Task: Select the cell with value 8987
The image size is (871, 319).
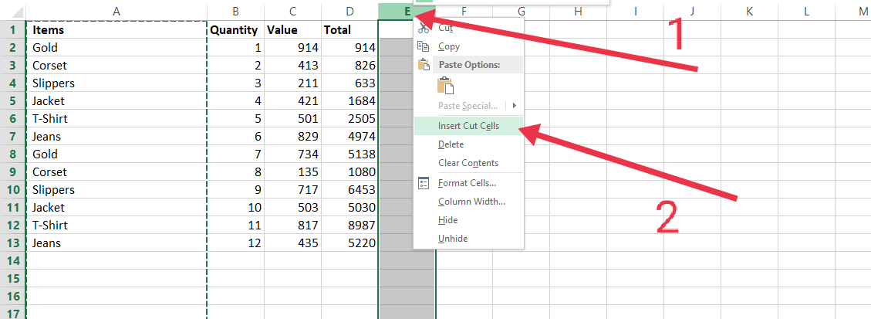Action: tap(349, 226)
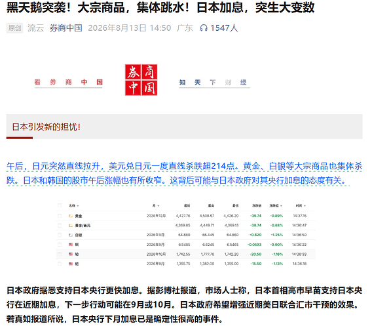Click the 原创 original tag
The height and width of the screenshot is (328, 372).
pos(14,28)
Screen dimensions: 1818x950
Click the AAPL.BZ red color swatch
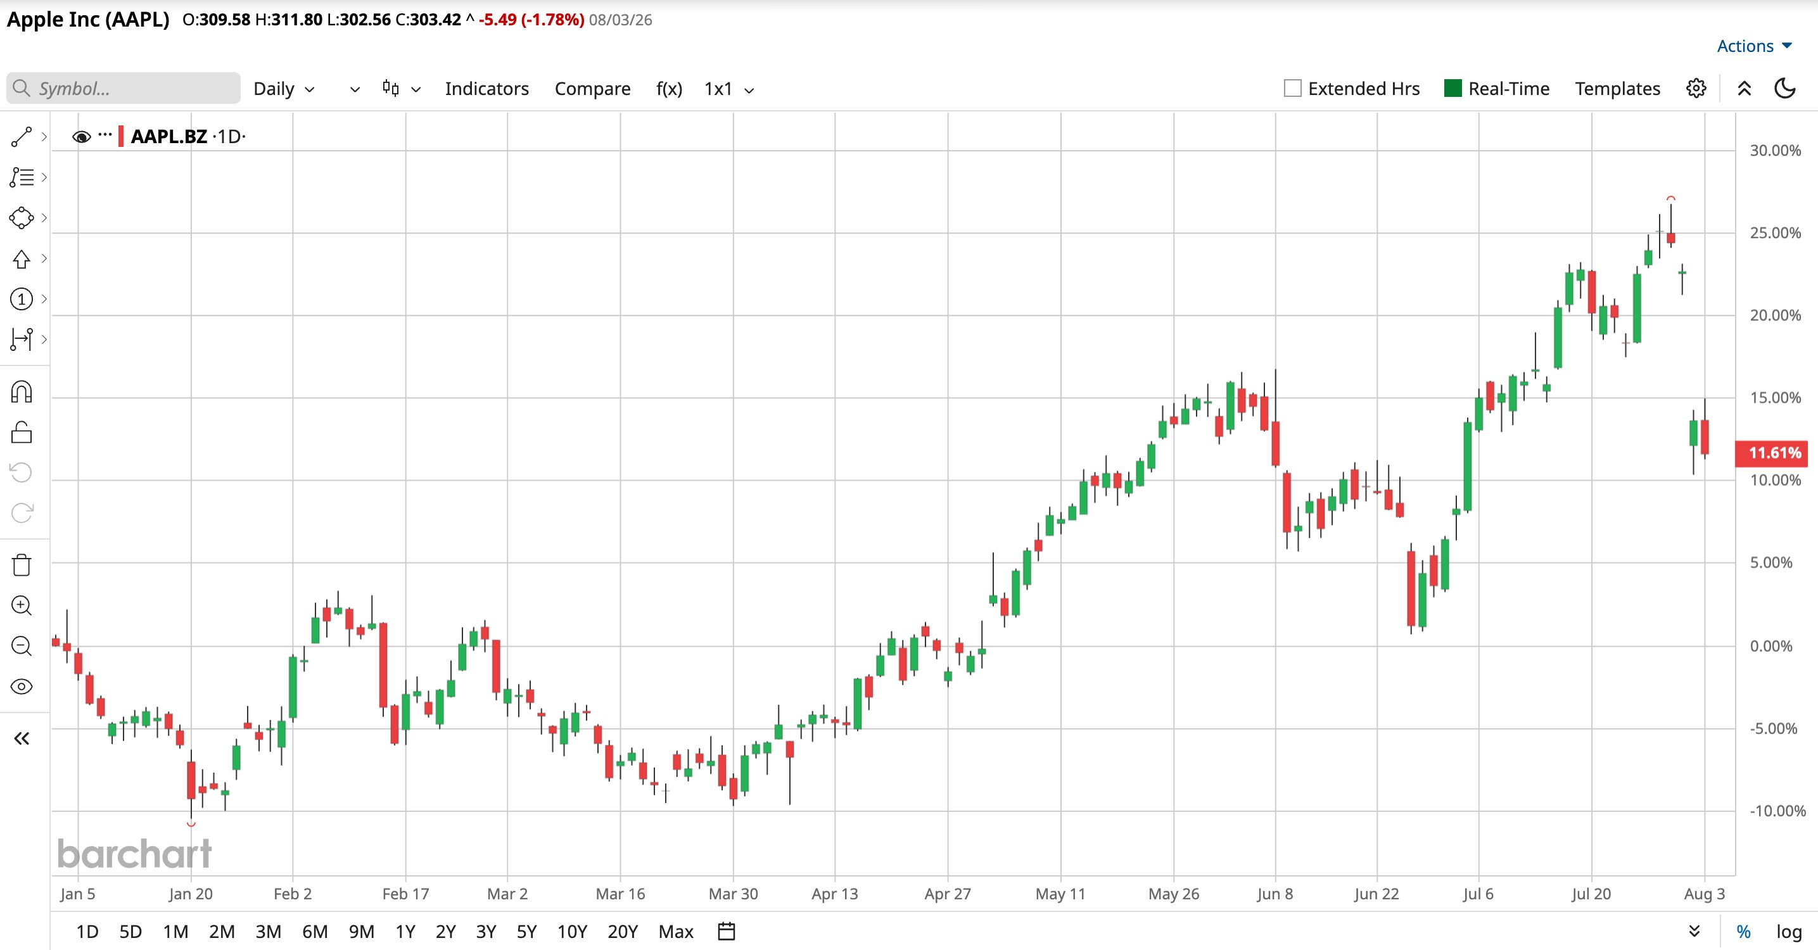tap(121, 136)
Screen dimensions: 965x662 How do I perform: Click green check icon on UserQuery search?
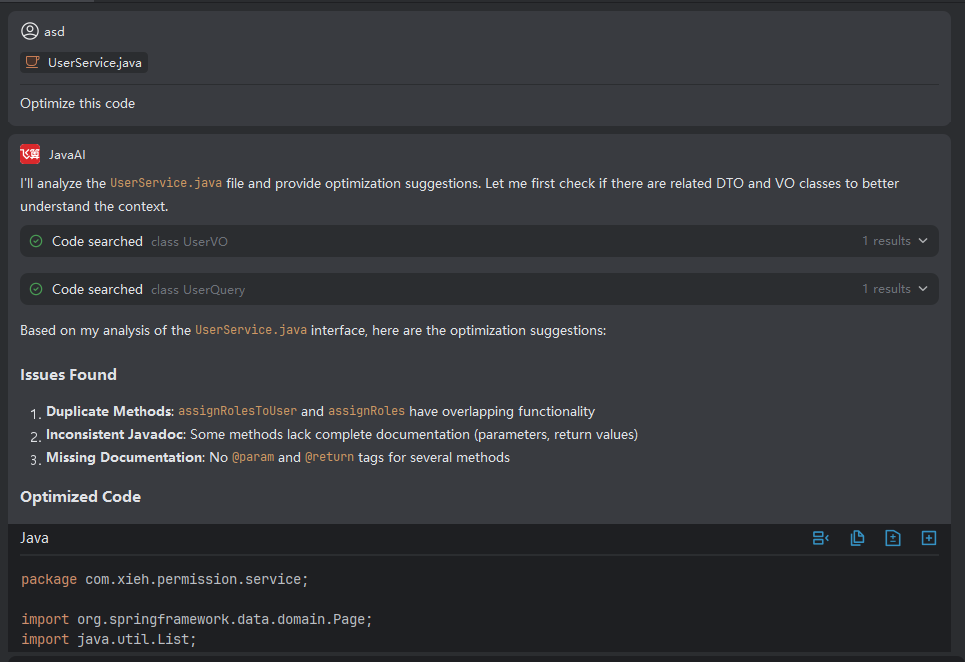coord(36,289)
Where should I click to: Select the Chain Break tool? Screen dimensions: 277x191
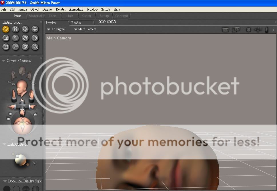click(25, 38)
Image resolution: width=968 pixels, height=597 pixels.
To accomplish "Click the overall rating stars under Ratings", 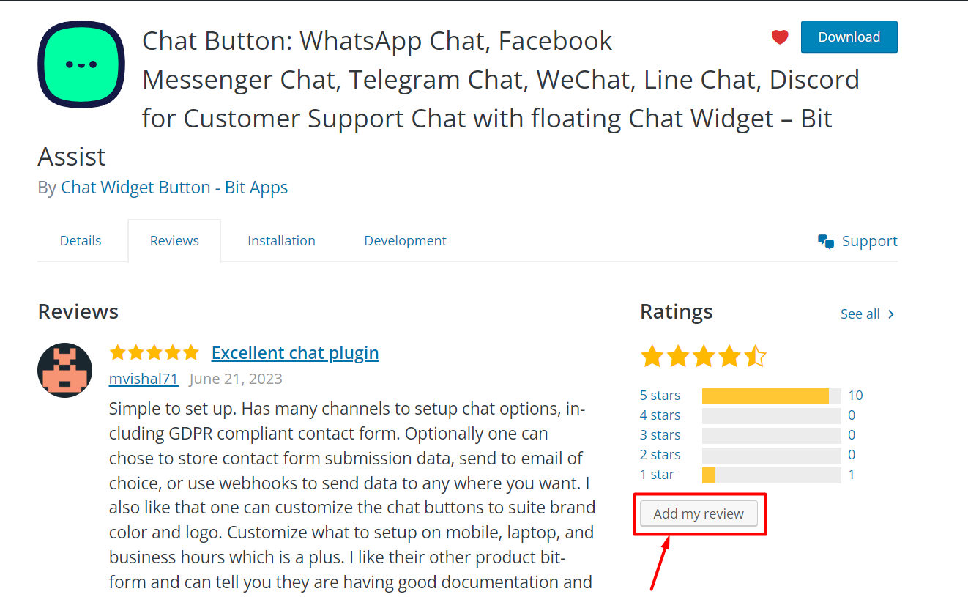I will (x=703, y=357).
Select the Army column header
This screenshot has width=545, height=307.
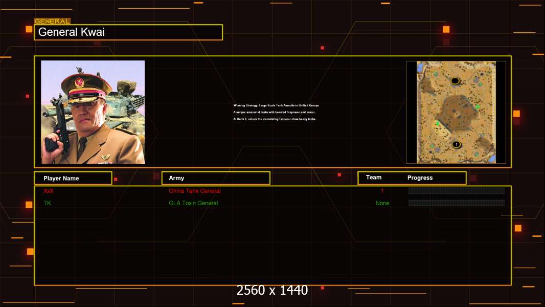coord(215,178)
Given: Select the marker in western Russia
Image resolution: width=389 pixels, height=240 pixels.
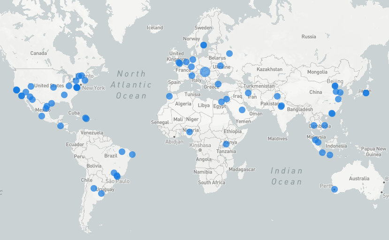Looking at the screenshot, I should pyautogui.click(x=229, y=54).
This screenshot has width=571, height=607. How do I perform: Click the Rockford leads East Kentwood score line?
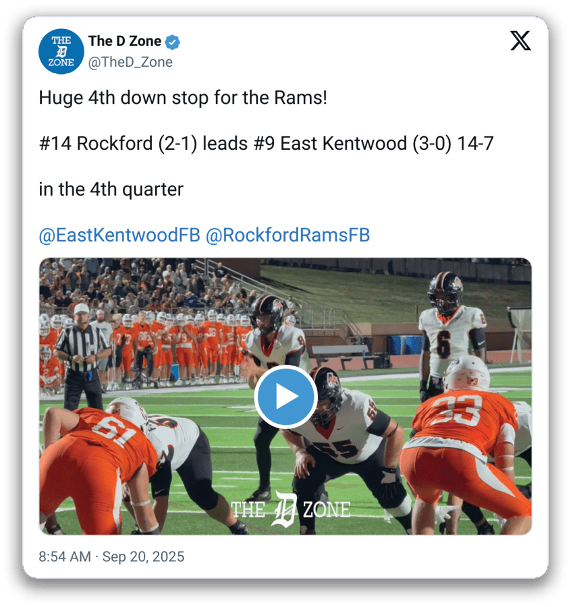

---*---

**WHAT IS NEEDED**
Everything between and including the line above containing "The image size is (871, 319)." and the line containing "Image resolution: width=968" should be reproduced exactly, with pictures excluded.

**ANSWER TO THIS EXERCISE**
The image size is (871, 319).
Action: tap(349, 226)
Click the 原创 original tag
The height and width of the screenshot is (328, 372).
pos(14,28)
Screen dimensions: 1818x950
Click the AAPL.BZ red color swatch
tap(121, 136)
Screen dimensions: 965x662 How do I perform: Click green check icon on UserQuery search?
coord(36,289)
Where should I click to: Select the Chain Break tool? Screen dimensions: 277x191
click(25, 38)
Image resolution: width=968 pixels, height=597 pixels.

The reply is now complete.